*Entries on locating words and elements*:
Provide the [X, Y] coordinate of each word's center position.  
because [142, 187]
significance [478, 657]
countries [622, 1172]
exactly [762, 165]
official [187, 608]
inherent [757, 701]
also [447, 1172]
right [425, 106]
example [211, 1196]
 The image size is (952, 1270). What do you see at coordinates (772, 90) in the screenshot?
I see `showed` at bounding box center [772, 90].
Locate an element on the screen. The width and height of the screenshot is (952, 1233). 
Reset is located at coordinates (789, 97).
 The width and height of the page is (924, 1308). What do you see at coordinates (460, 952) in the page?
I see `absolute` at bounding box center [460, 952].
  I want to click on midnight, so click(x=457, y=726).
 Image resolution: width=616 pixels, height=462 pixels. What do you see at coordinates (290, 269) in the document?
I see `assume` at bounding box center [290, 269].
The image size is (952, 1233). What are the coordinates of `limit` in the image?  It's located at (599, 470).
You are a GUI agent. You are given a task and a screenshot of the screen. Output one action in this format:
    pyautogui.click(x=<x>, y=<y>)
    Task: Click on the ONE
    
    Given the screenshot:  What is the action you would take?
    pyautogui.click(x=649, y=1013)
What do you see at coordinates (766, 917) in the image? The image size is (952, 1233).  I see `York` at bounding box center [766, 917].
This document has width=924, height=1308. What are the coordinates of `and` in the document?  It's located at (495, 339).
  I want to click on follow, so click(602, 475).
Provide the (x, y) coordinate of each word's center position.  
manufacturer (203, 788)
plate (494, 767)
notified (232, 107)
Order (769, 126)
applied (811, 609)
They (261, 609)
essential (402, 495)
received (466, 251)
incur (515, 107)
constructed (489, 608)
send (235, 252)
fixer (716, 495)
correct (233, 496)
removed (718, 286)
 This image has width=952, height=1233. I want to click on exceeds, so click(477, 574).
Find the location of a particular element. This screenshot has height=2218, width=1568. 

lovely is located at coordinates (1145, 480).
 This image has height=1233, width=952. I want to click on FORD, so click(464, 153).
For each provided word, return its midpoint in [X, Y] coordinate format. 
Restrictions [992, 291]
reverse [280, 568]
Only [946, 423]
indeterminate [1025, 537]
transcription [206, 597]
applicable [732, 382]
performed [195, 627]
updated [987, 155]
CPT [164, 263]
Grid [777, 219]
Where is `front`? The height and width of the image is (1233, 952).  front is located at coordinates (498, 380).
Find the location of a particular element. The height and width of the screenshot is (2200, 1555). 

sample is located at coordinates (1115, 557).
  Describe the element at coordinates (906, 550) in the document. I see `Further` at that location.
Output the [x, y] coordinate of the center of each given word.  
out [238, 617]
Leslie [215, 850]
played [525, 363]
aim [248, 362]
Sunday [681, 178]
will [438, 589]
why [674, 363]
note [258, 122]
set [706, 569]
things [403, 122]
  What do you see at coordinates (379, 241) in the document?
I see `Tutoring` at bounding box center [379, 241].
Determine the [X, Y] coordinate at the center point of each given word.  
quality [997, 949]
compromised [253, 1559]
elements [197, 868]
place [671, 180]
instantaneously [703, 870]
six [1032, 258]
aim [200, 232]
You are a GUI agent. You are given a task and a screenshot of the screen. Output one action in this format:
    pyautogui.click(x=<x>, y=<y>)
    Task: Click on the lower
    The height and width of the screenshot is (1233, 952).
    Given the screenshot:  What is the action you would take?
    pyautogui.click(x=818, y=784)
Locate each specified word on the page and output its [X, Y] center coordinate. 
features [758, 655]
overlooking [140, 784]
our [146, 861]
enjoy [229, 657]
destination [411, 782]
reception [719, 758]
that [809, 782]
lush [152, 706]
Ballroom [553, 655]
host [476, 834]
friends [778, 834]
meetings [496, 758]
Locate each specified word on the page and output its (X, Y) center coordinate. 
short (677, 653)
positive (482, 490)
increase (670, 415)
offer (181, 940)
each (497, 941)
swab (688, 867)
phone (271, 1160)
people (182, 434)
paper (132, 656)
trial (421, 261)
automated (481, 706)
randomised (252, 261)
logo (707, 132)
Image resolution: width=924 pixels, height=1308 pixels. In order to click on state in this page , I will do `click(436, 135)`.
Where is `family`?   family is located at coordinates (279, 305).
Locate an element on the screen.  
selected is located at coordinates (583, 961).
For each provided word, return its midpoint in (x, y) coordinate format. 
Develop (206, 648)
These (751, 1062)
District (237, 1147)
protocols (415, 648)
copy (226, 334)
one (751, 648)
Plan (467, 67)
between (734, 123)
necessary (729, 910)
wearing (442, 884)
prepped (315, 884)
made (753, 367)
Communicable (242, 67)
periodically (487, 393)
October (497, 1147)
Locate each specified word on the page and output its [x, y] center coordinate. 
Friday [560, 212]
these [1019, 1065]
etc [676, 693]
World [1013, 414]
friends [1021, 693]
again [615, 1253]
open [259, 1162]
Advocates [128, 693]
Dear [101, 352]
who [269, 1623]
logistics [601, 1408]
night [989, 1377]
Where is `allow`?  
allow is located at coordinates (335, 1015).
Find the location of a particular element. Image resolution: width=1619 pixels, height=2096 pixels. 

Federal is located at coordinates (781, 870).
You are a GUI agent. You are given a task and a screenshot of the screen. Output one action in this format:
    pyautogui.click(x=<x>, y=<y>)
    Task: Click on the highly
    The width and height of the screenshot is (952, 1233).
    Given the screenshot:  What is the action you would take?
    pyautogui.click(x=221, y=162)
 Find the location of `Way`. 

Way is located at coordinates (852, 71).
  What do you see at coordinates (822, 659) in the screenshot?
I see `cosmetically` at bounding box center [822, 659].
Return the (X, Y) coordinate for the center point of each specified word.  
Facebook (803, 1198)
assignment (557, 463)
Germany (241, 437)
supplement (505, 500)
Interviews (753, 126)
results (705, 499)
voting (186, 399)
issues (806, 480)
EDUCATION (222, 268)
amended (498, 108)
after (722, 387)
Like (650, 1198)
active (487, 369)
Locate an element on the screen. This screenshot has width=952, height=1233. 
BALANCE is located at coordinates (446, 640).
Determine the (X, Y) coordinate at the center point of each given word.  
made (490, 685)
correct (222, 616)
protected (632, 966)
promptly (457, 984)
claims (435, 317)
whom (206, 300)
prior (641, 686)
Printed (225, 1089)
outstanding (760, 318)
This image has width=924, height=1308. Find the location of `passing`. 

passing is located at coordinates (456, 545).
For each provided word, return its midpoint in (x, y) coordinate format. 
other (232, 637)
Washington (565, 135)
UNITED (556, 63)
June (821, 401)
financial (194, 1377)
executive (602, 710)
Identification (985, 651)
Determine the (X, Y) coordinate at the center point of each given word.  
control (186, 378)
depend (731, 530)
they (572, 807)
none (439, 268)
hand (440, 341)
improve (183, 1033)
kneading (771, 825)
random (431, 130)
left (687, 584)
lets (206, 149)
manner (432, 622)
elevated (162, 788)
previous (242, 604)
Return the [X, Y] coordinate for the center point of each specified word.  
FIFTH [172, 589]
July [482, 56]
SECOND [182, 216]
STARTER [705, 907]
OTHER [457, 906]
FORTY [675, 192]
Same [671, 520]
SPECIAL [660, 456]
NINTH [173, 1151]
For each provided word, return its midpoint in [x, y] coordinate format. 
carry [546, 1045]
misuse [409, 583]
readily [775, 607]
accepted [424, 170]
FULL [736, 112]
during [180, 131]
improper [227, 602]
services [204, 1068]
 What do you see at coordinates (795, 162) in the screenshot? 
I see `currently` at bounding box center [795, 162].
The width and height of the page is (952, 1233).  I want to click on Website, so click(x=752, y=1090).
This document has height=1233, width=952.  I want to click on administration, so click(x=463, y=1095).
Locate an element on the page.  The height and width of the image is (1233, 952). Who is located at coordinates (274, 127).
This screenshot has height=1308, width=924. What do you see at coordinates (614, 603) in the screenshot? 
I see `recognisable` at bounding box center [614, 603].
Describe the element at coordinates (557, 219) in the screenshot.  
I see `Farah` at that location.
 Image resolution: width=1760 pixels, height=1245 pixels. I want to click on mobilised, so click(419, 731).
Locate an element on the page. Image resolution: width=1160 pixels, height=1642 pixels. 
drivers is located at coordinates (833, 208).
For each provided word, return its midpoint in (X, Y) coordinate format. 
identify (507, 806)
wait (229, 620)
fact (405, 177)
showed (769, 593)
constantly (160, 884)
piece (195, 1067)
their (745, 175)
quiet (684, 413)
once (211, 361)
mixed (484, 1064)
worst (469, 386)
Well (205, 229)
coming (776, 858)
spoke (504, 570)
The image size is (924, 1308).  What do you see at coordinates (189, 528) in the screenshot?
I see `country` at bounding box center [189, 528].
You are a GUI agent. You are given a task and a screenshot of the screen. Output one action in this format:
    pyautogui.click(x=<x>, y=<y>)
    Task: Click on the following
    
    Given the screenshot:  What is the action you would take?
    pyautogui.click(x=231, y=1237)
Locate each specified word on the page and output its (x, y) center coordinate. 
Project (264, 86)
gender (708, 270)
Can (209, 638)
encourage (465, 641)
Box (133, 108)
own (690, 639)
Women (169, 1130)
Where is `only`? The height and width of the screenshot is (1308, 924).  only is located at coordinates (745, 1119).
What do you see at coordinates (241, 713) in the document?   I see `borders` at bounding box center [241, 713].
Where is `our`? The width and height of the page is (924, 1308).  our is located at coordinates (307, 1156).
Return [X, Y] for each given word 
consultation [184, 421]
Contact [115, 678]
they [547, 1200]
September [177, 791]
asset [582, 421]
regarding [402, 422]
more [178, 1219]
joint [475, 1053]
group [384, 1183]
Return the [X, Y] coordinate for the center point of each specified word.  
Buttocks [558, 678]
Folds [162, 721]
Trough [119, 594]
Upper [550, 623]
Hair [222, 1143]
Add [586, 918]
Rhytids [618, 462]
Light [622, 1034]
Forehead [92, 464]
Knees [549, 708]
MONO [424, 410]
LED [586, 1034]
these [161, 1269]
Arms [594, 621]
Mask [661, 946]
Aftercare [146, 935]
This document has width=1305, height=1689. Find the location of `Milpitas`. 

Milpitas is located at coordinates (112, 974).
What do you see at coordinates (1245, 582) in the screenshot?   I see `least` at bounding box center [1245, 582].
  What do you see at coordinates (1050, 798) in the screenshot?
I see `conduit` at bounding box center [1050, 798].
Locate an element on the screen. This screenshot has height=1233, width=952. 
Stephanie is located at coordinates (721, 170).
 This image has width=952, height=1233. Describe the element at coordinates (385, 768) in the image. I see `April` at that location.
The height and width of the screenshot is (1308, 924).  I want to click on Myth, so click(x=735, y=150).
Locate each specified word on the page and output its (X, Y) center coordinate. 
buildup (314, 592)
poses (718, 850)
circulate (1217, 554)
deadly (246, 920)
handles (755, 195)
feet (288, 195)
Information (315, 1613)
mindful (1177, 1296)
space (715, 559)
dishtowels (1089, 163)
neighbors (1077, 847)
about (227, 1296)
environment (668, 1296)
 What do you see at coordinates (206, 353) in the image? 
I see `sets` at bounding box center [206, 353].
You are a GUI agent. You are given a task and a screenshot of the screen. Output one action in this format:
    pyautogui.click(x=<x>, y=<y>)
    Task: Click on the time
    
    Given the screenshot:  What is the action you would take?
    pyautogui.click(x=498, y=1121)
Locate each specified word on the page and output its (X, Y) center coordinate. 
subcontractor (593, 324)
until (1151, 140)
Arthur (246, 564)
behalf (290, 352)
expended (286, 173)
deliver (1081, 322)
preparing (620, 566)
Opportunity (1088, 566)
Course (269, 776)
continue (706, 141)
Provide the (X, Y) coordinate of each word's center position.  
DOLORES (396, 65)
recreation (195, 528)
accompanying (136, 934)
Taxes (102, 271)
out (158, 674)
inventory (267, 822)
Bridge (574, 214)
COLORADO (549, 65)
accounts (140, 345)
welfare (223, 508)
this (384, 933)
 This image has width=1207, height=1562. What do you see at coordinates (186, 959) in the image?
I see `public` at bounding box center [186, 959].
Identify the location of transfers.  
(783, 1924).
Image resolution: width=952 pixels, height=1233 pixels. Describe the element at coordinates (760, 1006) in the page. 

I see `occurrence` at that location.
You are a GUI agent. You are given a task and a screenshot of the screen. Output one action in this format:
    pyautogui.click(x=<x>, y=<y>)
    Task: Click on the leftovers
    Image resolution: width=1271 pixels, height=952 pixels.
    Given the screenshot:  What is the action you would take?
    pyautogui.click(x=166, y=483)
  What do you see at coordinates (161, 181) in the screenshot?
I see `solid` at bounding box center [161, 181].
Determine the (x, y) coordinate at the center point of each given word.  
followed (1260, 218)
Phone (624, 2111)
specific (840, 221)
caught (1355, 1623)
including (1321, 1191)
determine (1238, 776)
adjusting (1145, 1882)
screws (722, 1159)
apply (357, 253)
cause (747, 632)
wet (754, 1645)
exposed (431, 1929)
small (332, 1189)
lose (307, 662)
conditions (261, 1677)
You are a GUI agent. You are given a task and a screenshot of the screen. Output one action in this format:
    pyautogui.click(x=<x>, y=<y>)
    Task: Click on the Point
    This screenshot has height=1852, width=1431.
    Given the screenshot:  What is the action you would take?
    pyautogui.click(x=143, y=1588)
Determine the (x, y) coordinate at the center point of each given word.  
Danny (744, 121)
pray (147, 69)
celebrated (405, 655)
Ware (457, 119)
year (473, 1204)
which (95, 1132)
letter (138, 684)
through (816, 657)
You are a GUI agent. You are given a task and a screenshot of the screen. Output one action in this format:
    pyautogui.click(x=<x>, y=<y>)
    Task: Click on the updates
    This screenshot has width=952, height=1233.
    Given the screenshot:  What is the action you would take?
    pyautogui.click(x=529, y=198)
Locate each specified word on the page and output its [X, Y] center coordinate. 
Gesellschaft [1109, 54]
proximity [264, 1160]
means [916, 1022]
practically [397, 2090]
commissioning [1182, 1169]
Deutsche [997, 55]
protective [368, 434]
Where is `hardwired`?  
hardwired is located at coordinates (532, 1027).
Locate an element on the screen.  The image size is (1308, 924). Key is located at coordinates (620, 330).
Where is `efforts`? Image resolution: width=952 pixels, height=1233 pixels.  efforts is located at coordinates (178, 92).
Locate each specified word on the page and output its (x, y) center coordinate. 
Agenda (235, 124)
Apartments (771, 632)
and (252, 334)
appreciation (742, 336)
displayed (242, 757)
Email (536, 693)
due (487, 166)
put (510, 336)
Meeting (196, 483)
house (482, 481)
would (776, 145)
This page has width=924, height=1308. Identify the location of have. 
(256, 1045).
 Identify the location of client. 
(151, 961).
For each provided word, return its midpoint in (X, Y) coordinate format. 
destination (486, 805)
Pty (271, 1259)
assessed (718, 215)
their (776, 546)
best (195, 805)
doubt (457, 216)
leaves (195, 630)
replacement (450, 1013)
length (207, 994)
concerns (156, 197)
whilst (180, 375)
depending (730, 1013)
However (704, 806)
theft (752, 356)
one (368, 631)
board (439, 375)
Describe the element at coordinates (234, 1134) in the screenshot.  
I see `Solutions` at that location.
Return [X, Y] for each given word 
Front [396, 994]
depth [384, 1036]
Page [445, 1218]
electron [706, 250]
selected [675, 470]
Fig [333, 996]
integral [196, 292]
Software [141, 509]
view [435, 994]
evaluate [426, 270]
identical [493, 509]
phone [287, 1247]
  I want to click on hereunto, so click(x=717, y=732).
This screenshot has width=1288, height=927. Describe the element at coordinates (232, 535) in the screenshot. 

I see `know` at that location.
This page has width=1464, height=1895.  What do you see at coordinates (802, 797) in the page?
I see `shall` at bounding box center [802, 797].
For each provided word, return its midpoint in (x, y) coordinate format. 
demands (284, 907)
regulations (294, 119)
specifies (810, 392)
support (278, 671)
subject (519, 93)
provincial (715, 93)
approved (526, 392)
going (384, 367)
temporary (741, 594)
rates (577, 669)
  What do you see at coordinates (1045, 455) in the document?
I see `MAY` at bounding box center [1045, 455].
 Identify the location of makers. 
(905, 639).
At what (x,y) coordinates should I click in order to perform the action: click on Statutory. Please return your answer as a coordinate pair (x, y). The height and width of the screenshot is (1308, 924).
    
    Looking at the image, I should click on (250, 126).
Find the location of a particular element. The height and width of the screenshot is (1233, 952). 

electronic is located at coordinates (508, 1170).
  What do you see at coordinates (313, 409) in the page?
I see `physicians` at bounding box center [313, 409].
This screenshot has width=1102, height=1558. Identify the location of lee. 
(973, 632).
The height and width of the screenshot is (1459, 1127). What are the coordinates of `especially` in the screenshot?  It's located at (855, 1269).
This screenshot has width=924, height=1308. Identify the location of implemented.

*TASK TO CARRY OUT*: Render the listing as a JSON list of strings with one string per line, omitting blank lines. Start at the line containing "open [259, 1162]" and end at the line containing "Federal is located at coordinates (781, 870).", including both of those lines.

*EXERCISE RESPONSE*:
[
  "open [259, 1162]",
  "Advocates [128, 693]",
  "Dear [101, 352]",
  "who [269, 1623]",
  "logistics [601, 1408]",
  "night [989, 1377]",
  "Where is `allow`?  ",
  "allow is located at coordinates (335, 1015).",
  "Find the location of a particular element. Image resolution: width=1619 pixels, height=2096 pixels. ",
  "Federal is located at coordinates (781, 870)."
]